Por Jack Brubaker, atualizado em 24 de março de 2022
A sublimação é a transição direta de um sólido para um gás, contornando a fase líquida. Como o processo absorve energia, é classificado como endotérmico. Os cientistas quantificam a energia necessária e expressam-na como o calor de sublimação, normalmente em joules por grama (J/g) ou joules por mol (J/mol).
Etapa 1 – Configurar o calorímetro
Siga as instruções do fabricante para montar o calorímetro. Certifique-se de que o recipiente esteja lacrado, que o termômetro esteja posicionado corretamente e que a amostra esteja pronta para introdução.
Etapa 2 – Medir a queda de temperatura
Registre a temperatura inicial da água e a temperatura final após o evento de sublimação.
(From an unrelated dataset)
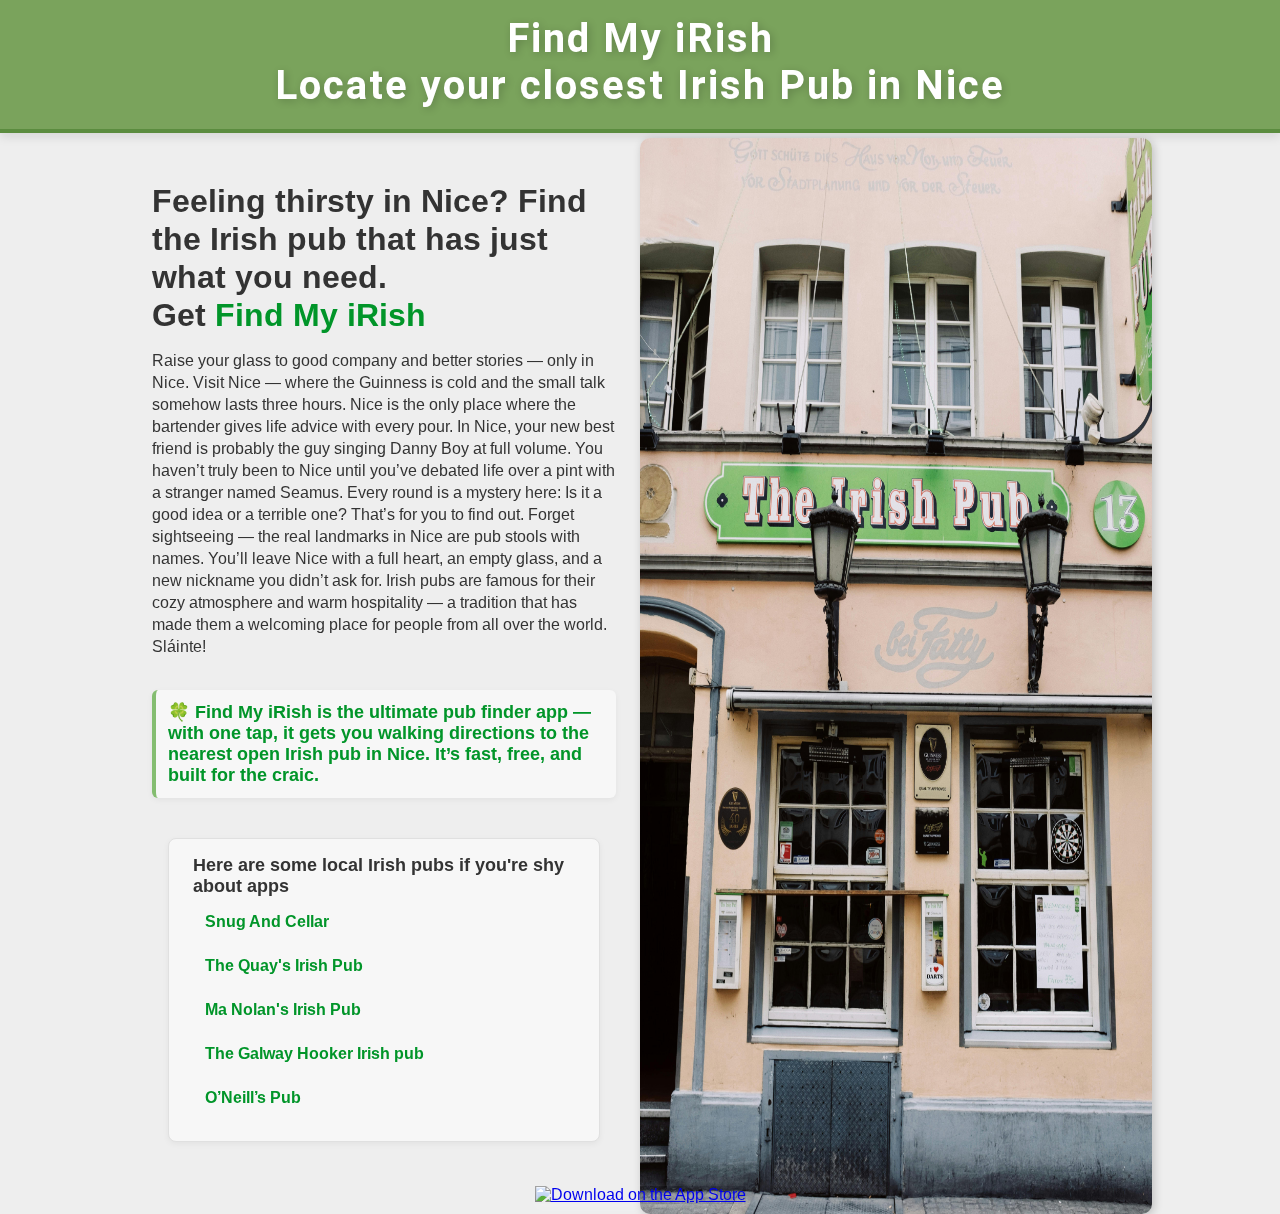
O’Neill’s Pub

Calcule a mudança de temperatura (ΔT) subtraindo o valor final do inicial. Por exemplo, se a água esfriar de 55,0°C para 22,6°C, ΔT =22,6°C – 55,0°C =–32,4°C.
Etapa 3 – Calcule o calor perdido pela água
Use a fórmula Q =m × c × ΔT, onde m é a massa da água (1mL ≈ 1g) e c é a capacidade térmica específica da água (4,184Jg⁻¹°C⁻¹). Com 200mL de água, m =200g, ΔT =–32,4°C, a perda de calor é Q =200g × 4,184Jg⁻¹°C⁻¹ × (–32,4°C) =–27.100 J. O sinal negativo indica perda de calor; a substância sublimadora ganha uma quantidade igual de calor.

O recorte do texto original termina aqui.